— REQUIRED TASK —
Reproduce the material below word for word, starting at its first line and ending at the line that contains "(x=48, y=99)", and leave out the pictures.

[START OF ITEMS]

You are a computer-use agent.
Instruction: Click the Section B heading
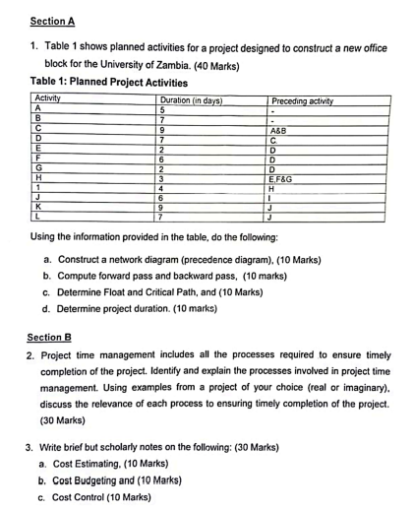(x=51, y=336)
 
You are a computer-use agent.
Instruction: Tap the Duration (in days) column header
(x=190, y=100)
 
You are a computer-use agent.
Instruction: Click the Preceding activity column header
(x=303, y=100)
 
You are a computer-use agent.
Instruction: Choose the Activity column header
(x=48, y=99)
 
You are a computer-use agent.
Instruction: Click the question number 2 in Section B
(x=30, y=354)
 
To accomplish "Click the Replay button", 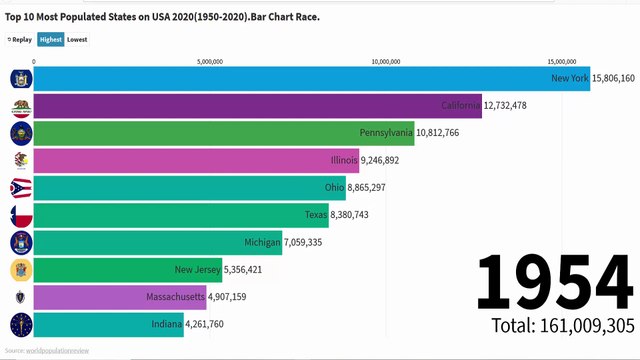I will (18, 40).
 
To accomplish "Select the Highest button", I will (50, 40).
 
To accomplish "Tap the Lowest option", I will (77, 40).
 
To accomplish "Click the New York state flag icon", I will (19, 79).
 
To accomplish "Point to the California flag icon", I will (19, 106).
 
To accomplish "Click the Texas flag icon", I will (19, 215).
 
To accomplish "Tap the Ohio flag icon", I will (19, 188).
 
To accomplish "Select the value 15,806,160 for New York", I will (613, 78).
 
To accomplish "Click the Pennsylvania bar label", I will (386, 133).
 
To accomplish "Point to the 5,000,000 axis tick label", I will (210, 61).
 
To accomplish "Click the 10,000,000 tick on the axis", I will (385, 61).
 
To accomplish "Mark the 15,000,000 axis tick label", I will (562, 61).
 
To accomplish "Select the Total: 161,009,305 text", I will (563, 325).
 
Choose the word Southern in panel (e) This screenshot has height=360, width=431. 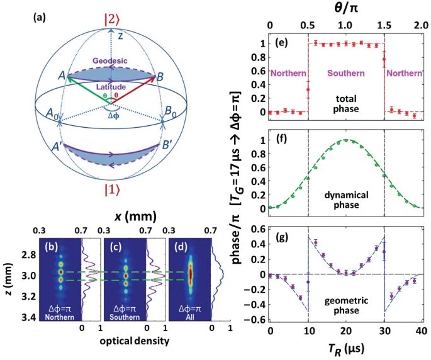click(345, 74)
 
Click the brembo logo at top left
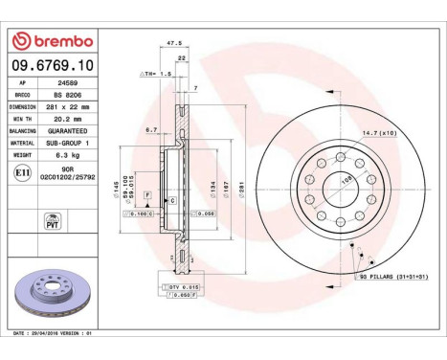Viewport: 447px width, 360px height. point(52,42)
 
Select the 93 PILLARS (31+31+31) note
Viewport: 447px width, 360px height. point(392,277)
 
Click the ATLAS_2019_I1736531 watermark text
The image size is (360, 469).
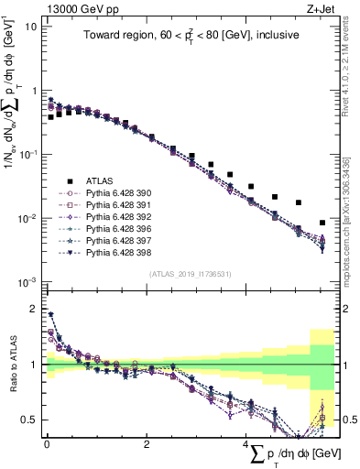click(x=190, y=273)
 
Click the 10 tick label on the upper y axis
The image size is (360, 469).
click(x=31, y=27)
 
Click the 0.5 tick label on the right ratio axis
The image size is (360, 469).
click(x=345, y=420)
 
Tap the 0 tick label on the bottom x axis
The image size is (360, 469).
click(x=47, y=443)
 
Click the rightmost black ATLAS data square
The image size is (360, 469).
click(x=322, y=223)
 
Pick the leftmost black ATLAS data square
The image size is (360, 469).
click(x=50, y=117)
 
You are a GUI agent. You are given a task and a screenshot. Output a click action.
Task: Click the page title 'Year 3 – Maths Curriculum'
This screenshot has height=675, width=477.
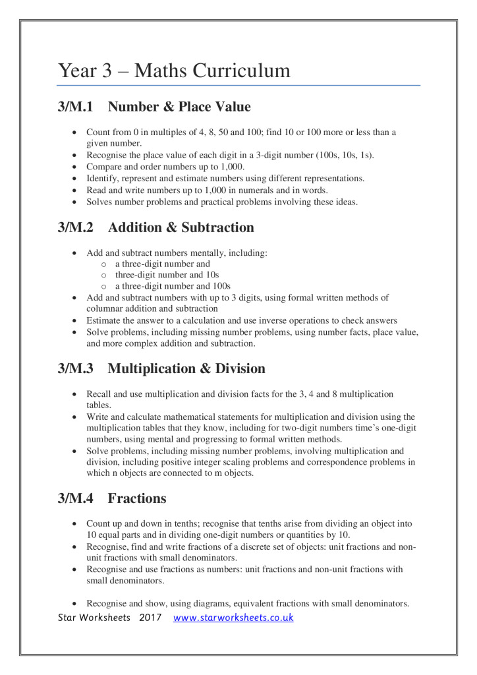point(174,71)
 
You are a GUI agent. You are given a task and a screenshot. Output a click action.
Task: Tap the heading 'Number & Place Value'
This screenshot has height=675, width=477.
point(179,107)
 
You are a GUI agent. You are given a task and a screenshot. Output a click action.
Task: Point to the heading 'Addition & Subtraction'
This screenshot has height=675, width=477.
point(181,228)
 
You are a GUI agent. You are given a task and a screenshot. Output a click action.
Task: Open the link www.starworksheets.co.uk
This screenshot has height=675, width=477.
point(233,618)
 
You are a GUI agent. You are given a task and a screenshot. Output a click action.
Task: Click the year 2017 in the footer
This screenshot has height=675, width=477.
point(151,618)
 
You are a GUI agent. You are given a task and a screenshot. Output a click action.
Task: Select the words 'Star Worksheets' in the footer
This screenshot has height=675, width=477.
point(94,618)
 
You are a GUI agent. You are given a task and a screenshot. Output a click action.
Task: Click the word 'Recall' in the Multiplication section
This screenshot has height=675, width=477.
point(100,394)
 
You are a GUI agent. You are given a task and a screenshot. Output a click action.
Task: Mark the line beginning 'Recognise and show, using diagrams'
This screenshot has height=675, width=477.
point(248,602)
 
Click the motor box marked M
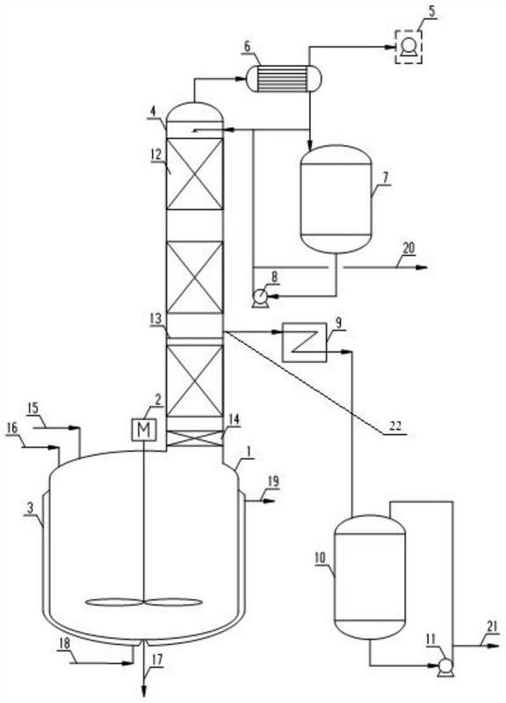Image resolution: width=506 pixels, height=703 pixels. [144, 430]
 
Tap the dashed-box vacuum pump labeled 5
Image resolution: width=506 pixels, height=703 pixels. [408, 47]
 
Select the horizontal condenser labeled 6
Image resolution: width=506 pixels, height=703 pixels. [284, 79]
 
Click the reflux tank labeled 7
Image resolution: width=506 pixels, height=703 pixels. [336, 199]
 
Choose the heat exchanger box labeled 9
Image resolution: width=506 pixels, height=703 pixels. [304, 342]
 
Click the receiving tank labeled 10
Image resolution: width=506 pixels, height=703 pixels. [370, 577]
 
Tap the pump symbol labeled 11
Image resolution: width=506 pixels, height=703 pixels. [445, 667]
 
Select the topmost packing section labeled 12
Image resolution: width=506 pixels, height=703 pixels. [194, 174]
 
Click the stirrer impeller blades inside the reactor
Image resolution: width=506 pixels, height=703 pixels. [143, 603]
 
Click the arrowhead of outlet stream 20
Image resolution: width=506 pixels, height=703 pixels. [422, 268]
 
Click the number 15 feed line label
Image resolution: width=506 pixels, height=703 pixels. [33, 409]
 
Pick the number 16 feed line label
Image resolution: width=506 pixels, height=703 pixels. [12, 428]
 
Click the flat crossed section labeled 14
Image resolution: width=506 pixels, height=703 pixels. [194, 438]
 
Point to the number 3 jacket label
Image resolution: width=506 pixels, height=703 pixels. [30, 508]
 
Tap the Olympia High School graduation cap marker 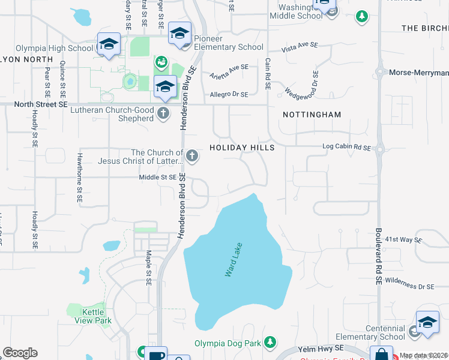(x=109, y=44)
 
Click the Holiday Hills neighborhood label (x=242, y=148)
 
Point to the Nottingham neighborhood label (x=312, y=115)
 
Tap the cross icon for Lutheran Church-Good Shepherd (x=163, y=113)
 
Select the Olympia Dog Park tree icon (x=270, y=343)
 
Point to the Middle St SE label (x=158, y=177)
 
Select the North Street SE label (x=41, y=104)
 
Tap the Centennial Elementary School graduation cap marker (x=427, y=322)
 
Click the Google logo (x=20, y=353)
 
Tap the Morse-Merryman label (x=418, y=73)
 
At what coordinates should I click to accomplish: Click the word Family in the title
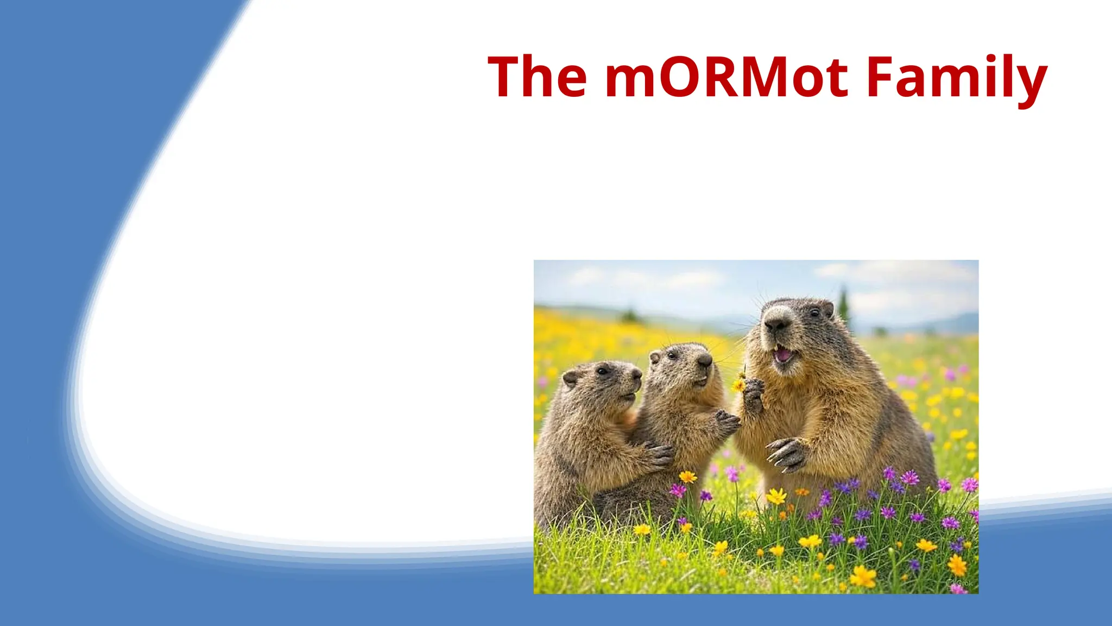(x=957, y=77)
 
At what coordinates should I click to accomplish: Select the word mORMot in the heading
(x=726, y=77)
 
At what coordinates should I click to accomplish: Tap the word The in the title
(x=538, y=77)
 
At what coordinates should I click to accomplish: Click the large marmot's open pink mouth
(x=782, y=355)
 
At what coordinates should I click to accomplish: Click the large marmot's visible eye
(x=814, y=312)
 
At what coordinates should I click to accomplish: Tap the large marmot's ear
(x=827, y=308)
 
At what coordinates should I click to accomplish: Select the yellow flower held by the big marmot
(x=738, y=385)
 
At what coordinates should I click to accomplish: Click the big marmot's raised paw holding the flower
(x=753, y=394)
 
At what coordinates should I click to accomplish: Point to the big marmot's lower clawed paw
(x=787, y=454)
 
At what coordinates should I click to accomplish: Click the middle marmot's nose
(x=705, y=360)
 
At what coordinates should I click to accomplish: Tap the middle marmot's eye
(x=673, y=356)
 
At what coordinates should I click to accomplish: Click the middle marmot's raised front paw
(x=726, y=422)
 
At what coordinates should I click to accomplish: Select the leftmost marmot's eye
(x=603, y=371)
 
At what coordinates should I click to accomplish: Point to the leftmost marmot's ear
(x=570, y=377)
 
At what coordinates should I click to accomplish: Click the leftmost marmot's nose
(x=637, y=374)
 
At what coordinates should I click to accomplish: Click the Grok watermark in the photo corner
(x=961, y=584)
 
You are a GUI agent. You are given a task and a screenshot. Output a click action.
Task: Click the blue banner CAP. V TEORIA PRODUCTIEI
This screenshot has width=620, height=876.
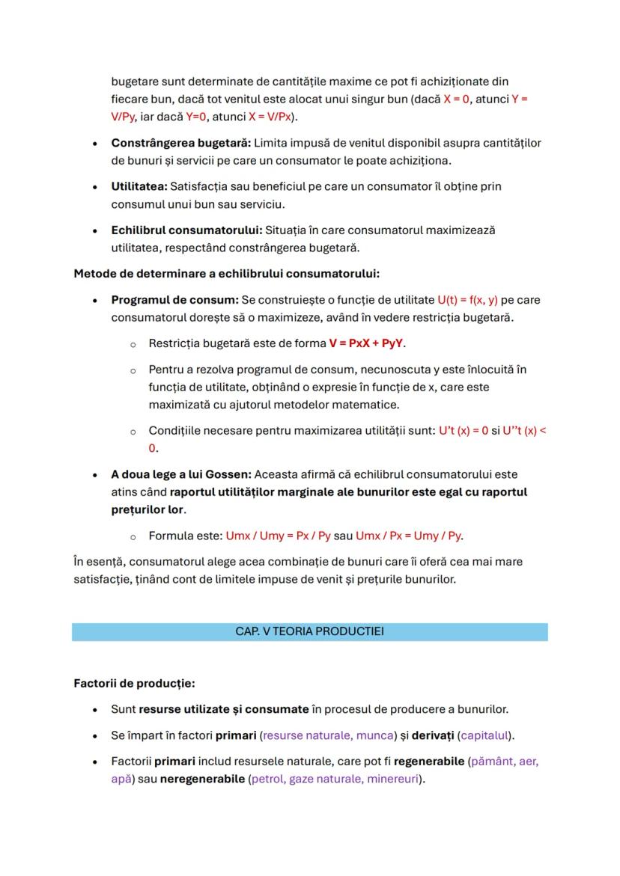[309, 631]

[END OF ITEMS]

— THE RESPONSE —
You are a computer-use agent.
Instruction: Click the Section B heading
(x=51, y=336)
 
You are a computer-use agent.
Instruction: Tap the Duration (in days) column header
(x=190, y=100)
 
You are a computer-use agent.
Instruction: Click the Preceding activity column header
(x=303, y=100)
 
You are a computer-use agent.
Instruction: Choose the Activity column header
(x=48, y=99)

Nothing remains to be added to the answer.